All of that leaves public and press with what amounts to a tea-leaf-reading session, if with rather telling venation.
Deborah Coffey says
It needs to fail. We are living the effects of this Council’s reckless spending.
Standing in the middle of Palm Coast Parkway says
Welcome to the city of Palm Coast, Florida, where the citizens pay their taxes to the city, city workers regularly get the stink eye from elected officials and residents; elected officials all want to be in charge but don’t carry out their elected duties, and in the end, the lawyers always get rich.
Jim says
Let’s all do the right thing and vote against this ballot proposal. Why would any sane Palm Coast resident vote to allow elected officials to borrow money for anything beyond what is approved now? I don’t trust them with that kind of authority. I think the large majority of residents here feel the same way.
Celia Pugliese says
Just look at the millions approved currently for expansion of our utilities into new annexed areas other than first using those capacity funds to enlarge over growth an bigger capacity needs, our Plant One . Nope administrators keep asking for millions for projects that should be funded by developers like ITT built all the infrastructure for Palm Coast and those current developers want us to pay for it now! Now they expect us to come up with maybe 4 or 5 thousands maybe, per household thru 2028 for 240 millions for Plant One in our utilities fees raise. Can someone calculate better my figures? Please do so…TY.
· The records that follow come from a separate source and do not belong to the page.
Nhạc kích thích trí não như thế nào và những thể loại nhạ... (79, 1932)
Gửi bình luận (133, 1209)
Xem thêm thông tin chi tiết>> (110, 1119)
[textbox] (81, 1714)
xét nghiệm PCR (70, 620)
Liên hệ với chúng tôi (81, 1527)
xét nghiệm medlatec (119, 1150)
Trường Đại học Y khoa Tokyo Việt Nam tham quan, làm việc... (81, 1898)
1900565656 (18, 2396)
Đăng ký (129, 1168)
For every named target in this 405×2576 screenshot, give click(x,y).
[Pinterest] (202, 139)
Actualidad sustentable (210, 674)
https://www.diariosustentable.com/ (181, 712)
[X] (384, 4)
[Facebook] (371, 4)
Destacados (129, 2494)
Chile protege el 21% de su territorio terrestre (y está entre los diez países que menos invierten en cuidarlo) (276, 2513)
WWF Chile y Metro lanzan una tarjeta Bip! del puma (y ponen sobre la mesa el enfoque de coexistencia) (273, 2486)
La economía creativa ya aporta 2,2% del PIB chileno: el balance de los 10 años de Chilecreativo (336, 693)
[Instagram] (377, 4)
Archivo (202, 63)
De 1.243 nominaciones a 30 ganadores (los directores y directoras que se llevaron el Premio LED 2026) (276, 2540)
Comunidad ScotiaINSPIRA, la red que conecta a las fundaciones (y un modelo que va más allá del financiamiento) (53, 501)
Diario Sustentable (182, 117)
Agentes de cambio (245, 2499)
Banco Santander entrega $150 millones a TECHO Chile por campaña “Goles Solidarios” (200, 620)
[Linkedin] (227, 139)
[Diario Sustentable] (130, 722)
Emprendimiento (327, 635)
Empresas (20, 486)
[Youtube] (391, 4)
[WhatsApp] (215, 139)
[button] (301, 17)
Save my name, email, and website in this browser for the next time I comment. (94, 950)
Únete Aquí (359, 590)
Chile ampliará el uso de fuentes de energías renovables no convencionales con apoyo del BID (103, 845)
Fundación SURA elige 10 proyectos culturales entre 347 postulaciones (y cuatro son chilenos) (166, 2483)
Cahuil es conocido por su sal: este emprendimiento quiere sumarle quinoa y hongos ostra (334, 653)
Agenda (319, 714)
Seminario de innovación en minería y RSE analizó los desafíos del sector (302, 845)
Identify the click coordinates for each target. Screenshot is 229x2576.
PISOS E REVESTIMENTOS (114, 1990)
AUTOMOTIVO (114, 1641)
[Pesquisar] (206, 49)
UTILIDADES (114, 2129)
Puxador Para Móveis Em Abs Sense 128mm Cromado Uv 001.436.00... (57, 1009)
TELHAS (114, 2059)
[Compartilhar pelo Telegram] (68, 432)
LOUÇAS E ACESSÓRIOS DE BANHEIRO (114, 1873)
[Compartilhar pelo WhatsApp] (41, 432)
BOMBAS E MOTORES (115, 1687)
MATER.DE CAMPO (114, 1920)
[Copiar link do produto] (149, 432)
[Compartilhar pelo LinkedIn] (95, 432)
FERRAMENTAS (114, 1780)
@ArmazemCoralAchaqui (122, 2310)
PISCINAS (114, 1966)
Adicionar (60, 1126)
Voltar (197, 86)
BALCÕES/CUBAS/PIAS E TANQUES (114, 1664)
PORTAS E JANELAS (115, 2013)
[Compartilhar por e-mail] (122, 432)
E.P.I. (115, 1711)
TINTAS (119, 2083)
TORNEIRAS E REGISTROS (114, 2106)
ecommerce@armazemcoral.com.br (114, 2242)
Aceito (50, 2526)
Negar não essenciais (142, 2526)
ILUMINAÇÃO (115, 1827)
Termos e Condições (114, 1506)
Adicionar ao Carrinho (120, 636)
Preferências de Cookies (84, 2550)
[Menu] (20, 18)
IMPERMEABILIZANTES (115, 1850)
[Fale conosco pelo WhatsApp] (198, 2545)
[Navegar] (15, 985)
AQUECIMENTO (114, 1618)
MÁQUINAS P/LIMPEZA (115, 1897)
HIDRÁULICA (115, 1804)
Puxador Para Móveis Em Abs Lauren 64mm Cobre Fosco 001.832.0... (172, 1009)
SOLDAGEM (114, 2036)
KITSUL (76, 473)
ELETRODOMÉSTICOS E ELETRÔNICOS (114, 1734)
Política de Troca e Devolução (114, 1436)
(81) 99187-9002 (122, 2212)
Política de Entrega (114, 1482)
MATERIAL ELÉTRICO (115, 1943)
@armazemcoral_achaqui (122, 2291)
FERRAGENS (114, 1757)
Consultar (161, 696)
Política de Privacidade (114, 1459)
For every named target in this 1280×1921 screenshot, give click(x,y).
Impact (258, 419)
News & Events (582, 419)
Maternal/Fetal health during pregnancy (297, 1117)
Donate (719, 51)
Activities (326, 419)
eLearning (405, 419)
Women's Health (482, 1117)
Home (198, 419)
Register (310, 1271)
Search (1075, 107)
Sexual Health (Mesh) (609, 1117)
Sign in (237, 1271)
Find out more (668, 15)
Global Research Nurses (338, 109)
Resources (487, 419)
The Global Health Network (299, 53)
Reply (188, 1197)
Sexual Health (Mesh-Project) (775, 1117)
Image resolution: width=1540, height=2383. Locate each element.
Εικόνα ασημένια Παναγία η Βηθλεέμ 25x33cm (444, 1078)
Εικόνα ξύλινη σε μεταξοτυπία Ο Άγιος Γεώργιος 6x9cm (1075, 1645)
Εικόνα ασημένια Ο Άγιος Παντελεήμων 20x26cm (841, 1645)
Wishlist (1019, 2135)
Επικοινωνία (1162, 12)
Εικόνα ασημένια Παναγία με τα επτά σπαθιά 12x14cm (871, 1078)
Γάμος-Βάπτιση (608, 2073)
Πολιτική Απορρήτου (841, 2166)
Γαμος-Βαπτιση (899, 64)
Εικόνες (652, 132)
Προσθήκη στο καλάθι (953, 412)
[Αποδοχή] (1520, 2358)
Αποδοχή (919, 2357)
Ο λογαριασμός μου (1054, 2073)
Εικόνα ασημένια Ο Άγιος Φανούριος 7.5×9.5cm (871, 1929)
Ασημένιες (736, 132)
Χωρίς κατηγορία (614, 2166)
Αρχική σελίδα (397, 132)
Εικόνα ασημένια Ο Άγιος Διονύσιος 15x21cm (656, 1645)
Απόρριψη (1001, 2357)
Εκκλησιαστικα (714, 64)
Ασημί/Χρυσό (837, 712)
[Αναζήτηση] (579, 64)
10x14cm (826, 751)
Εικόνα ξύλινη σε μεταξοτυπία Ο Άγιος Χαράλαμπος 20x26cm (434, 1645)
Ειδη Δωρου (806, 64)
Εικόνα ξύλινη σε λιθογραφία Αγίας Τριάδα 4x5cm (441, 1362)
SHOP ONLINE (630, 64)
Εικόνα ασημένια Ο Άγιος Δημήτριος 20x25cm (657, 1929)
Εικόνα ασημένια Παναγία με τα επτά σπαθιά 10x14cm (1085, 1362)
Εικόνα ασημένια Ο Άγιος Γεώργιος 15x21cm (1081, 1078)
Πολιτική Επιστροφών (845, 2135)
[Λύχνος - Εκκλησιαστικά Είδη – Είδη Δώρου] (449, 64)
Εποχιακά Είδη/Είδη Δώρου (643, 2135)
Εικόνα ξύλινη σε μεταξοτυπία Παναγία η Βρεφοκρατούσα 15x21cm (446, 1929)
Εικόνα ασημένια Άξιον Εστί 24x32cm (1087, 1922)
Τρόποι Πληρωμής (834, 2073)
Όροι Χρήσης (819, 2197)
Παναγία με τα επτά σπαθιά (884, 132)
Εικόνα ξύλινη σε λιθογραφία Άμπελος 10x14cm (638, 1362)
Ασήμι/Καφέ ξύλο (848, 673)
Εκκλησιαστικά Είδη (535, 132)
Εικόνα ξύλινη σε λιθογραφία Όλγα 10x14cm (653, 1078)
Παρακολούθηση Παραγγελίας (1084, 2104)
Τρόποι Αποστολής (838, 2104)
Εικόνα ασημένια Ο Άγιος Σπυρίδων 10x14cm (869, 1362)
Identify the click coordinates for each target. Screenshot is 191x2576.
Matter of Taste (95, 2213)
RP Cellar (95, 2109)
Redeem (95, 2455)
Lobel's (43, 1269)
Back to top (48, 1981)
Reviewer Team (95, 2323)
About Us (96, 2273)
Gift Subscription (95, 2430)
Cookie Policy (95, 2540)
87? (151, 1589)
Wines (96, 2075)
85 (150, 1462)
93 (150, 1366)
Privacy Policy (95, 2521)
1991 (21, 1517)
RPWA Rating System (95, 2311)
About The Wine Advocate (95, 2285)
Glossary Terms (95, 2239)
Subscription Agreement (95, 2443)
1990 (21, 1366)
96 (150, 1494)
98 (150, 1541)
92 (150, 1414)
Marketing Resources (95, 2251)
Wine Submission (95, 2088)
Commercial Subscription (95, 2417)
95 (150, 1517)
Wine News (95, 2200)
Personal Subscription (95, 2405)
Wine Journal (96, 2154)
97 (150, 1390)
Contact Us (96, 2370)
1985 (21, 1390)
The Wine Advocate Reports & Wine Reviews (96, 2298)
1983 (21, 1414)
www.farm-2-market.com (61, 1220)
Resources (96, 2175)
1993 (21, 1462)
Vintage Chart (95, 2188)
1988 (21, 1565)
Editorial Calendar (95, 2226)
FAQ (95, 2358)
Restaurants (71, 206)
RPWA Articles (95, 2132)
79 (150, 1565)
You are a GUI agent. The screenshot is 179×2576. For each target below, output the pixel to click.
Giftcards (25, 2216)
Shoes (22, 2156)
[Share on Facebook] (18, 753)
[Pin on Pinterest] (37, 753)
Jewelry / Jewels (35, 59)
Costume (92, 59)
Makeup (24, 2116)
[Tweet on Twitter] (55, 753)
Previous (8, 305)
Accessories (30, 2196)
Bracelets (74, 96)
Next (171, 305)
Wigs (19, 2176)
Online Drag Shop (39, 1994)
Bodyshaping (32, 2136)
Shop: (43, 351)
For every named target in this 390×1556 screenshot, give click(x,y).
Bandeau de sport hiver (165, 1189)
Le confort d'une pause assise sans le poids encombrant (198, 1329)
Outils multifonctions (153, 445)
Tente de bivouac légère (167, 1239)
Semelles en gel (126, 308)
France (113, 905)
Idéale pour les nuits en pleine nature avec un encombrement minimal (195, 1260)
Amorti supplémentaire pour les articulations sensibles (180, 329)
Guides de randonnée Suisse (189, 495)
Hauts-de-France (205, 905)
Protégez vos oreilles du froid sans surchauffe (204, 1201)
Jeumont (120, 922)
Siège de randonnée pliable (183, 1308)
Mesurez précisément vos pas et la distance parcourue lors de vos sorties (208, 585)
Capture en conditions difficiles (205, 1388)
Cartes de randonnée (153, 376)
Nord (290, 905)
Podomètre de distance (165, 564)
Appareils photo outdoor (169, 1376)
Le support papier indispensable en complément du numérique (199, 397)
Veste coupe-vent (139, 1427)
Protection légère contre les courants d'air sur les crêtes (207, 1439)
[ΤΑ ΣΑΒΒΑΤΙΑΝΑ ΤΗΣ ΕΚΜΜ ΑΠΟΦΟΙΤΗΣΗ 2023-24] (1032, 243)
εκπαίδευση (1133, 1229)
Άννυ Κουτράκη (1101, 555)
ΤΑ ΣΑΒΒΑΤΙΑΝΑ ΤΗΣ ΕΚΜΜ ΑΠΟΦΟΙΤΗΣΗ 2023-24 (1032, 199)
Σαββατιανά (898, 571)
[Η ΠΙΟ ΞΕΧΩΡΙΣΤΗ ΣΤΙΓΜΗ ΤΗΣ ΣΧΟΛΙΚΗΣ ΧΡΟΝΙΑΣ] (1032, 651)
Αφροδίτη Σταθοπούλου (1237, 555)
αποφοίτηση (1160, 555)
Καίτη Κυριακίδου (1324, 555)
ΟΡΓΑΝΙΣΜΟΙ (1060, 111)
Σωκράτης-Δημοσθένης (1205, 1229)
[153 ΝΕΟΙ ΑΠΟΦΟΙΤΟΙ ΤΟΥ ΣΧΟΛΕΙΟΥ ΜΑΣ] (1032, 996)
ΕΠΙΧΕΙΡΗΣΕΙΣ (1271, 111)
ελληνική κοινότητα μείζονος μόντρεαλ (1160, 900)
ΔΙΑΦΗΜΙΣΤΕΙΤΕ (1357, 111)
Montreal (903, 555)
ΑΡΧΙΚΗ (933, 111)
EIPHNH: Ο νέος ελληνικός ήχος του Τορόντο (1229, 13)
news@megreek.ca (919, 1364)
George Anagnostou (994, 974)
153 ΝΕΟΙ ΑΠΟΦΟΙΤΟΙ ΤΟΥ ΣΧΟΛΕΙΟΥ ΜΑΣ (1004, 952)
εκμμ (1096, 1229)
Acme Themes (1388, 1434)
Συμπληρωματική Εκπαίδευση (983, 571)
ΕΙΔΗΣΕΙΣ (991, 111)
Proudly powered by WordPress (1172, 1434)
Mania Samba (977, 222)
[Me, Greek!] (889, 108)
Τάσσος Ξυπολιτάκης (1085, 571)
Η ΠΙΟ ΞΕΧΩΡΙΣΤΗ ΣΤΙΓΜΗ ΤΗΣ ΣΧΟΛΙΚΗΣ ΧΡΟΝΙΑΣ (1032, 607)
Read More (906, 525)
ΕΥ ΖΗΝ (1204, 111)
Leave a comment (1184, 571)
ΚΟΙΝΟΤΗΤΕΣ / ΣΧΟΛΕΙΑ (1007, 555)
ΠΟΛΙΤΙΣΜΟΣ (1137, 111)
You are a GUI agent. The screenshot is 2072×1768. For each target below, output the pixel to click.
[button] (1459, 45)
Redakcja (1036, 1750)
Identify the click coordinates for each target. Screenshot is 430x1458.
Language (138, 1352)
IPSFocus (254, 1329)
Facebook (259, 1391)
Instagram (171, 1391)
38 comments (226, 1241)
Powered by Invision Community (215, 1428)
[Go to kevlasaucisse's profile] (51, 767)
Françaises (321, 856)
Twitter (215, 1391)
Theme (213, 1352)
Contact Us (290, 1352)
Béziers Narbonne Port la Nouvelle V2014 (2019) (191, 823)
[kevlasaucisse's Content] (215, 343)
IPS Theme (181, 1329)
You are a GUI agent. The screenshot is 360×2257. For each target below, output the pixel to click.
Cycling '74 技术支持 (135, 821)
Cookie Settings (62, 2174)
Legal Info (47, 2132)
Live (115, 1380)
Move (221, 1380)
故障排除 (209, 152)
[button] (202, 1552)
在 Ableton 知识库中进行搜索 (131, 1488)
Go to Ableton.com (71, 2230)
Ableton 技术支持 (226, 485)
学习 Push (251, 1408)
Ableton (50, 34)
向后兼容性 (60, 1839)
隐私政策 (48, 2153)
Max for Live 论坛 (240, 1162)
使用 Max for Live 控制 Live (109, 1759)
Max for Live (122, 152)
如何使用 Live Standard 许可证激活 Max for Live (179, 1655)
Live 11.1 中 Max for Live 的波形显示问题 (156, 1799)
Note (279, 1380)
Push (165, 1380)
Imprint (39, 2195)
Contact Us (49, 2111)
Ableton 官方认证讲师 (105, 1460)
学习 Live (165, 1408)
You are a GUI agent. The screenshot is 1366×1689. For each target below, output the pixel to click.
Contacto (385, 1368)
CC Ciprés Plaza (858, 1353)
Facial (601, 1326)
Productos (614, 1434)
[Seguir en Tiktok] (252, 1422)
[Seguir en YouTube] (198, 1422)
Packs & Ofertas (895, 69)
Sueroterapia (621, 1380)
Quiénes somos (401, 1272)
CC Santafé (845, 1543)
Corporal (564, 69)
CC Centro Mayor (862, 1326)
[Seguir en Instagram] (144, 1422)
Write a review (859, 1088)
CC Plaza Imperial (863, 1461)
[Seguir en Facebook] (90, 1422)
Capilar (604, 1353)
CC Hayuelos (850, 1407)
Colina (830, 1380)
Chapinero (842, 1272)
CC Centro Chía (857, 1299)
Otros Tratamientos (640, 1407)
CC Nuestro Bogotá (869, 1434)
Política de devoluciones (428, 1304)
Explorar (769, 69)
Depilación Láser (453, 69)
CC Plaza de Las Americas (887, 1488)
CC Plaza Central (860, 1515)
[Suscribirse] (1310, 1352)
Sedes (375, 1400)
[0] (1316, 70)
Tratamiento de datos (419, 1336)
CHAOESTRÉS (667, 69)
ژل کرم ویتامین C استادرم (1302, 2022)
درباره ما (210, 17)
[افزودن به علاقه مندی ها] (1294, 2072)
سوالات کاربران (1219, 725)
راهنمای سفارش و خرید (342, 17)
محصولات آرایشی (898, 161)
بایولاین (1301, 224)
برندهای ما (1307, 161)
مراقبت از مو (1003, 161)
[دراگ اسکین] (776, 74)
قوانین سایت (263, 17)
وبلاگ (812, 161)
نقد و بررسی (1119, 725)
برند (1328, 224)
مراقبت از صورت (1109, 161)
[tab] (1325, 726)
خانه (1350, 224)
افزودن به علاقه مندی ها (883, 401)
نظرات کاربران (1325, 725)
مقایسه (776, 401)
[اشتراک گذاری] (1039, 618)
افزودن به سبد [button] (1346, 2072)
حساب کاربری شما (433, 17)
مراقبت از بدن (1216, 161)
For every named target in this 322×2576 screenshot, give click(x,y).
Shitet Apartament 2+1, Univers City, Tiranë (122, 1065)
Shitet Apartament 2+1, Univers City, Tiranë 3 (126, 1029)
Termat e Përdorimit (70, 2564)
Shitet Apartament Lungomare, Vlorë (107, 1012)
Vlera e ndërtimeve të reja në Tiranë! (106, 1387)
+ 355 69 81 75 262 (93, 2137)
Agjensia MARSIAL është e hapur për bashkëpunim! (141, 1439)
Unthinkable that this city in early 2,000 refused to buy out for mere $200,000 in foreclosure the whole 279 acres of the Matanzas Golf Course the big absorption sponge for the L section and now after sold and being paved over and storm water drainage obstructed in those 279 acres causing flood in L section, city approved to spend 10 millions in a 13 acres lake trying to drain what 279 acres did before. Please city engineering and planning do not tell me I am wrong…I am here since 91 and lived in that area for 6 years and never ever with bigger than Milton hurricanes the L section never flooded while the Matanzas Golf Course was working. So these are the figures we need to keep in mind why our utilities fees are far higher than our power bill now and see what is coming…because if we do agree with higher fees will have a poop catastrophe. soon given increased grow capacity now! So lets remember this at the ballot box ; do we need pro developers candidates or pro residents needs candidates?